Im bumping this.  I really want to see us kick the ____ out of them to start a 3 game win streak going into the conference season


----------



## bent20

Jason Svoboda said:


> It's really not a big deal. Just for the sake of full disclosure, here goes:
> 
> The Indianapolis Star ran an article about our football program finances and facilities problem based off of discussions we've had on this site for multiple years now. The article was spot on and the timing didn't sit well with folks in Terre Haute. Shortly after National Signing Day, Coach Sanford stated that he believe opposing schools used that against the program in recruiting.
> 
> Original Article/Discussion Here: http://www.sycamorepride.com/showthread.php?33359
> Sanford's Comments/Discussion Here: http://www.sycamorepride.com/showthread.php?33979
> 
> It's one of those things where I feel like the members of this site have done more to promote Sycamore athletics than even most University members have so I'm not going to stand idly by and let someone take a veiled shot because that's what it was. When many of the non alum employees or coaches have moved on, us diehards will still be here supporting our alma mater. So I decided I'd simply not renew my season tickets.
> 
> Instead I sent in a donation towards the Larry Bird scholarship fund and will buy basketball season tickets if they get the weekend package finally rolling like I was told they were going to. I still wear all of my Sycamore football gear and will cheer my ass off out of respect to the student-athletes that bust their ass every day for our great school. Just taking my discretionary spending elsewhere outta principle.

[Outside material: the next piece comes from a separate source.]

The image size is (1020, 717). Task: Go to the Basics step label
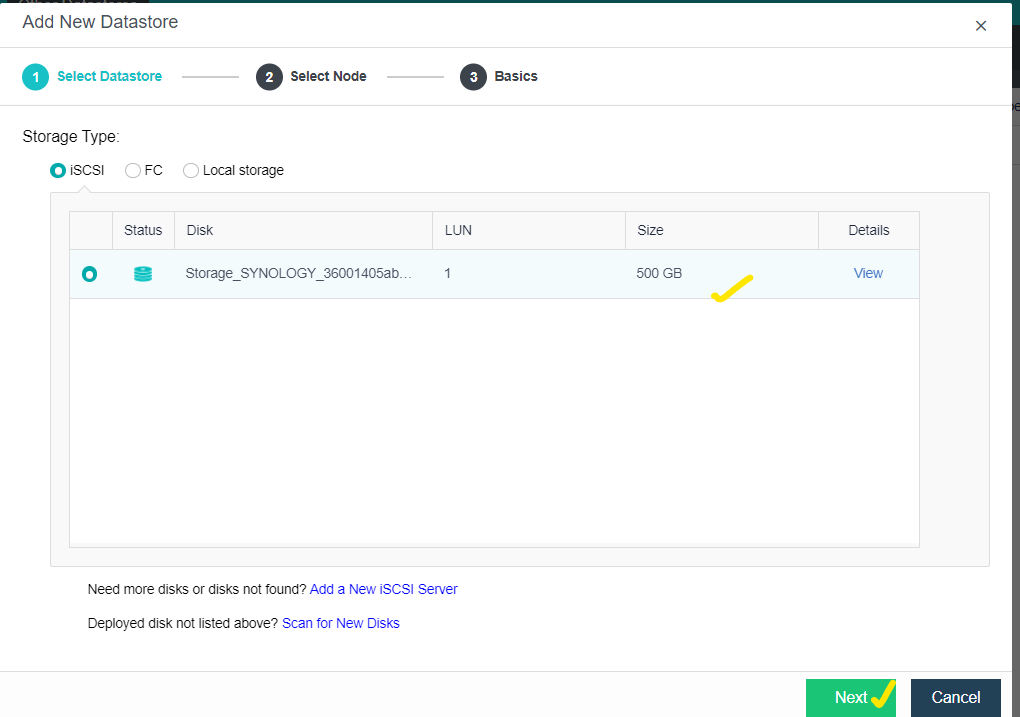[x=516, y=77]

I thought his quote was related to the Indystar article, which basically was a repeat of so many others we've seen over the years, but maybe I misremembering it.


----------



## sycamore tuff

Maybe the butler can make a run to the concession stand for us.


----------



## Pacercolt99

I have been coming to ISU games since 1967. After going to school from 1975 to 1980 I still enjoy watching the ebb and flow of ISU athletics. For me, I have always enjoyed watching the athletes. I admire they chose ISU.  For me, winning is important but not necessary. I have never been a season ticket holder but that doesn't mean I don't pay attention. I have enjoyed this site. It gives me different perspectives. If this site is for Sycamore fans then it is not for any one individual. Get over yourselves.  Pouting over an article in the Gannett owned Indy Star is not worth it. The Star is losing subscribers faster than IU is losing basketball players. The Star is now the voice of liberalism in our conservative State. The Star try's to sell newspapers with controversy. If Doyle wants to diss ISU then who cares? What I care is not what some newcomer to our State has to say, but rather I get to hear March On and see ISU athletes compete hard.  I come here for the athletes. I come hear to learn. I come here because I believe in Blue.....win or lose.


----------



## Jason Svoboda

Sycamores by three touchdowns.


----------



## niklz62

Jason Svoboda said:


> Sycamores by three touchdowns.



Id like Butler to score 7 or less.  Id feel better about the season.


----------



## IndyTreeFan

ISU   45
BUT  7


----------



## niklz62

IndyTreeFan said:


> ISU   45
> BUT  7



Id like that


----------



## bent20

Is there any school with a bigger disparity in funding between football and basketball than Butler? Interesting how they spend several millions on the basketball program and treat the football team like irrelevant afterthought. I wonder how the players and coaches there feel about that.


----------



## Jason Svoboda

bent20 said:


> Is there any school with a bigger disparity in funding between football and basketball than Butler? Interesting how they spend several millions on the basketball program and treat the football team like irrelevant afterthought. I wonder how the players and coaches there feel about that.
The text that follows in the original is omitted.